■ Activity
Set down, word for word, the part of the article on right-to-work wages below from "With Gov. Scott" to "reasonable alternative specifications.".

■ Extract to read
——
RTW states' wages are 3.1% lower
Something to look forward to in Michigan...
Wages are 3.1 percent lower in so-called “right to work” (RTW) states, for union and nonunion workers alike –after correctly accounting for differences in cost of living, demographics, and labor market characteristics. That comes from Right-to-Work States Still Have Lower Wages, a paper released April 22 by the Economic Policy Institute’s senior economist Elise Gould and research assistant Will Kimball. The negative impact of RTW laws translates to $1,558 less a year in earnings for a typical full-time worker.
With Gov. Scott Walker recently signing RTW legislation into law in Wisconsin, and lawmakers considering similar legislation in New Mexico, West Virginia, and Kentucky, the EPI said it is important to examine the effect that RTW legislation has on workers’ wages. Gould and Kimball update a 2011 paper to reflect the latest data and cost of living measures. They also conduct a series of rigorousness tests and find that the 2011 econometric model holds up under any reasonable alternative specifications.
——
■ Given data

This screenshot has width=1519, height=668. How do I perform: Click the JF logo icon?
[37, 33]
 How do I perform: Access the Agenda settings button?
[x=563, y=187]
——
■ Written response
With Gov. Scott Walker recently signing RTW legislation into law in Wisconsin, and lawmakers considering similar legislation in New Mexico, West Virginia, and Kentucky, the EPI said it is important to examine the effect that RTW legislation has on workers’ wages. Gould and Kimball update a 2011 paper to reflect the latest data and cost of living measures. They also conduct a series of rigorousness tests and find that the 2011 econometric model holds up under any reasonable alternative specifications.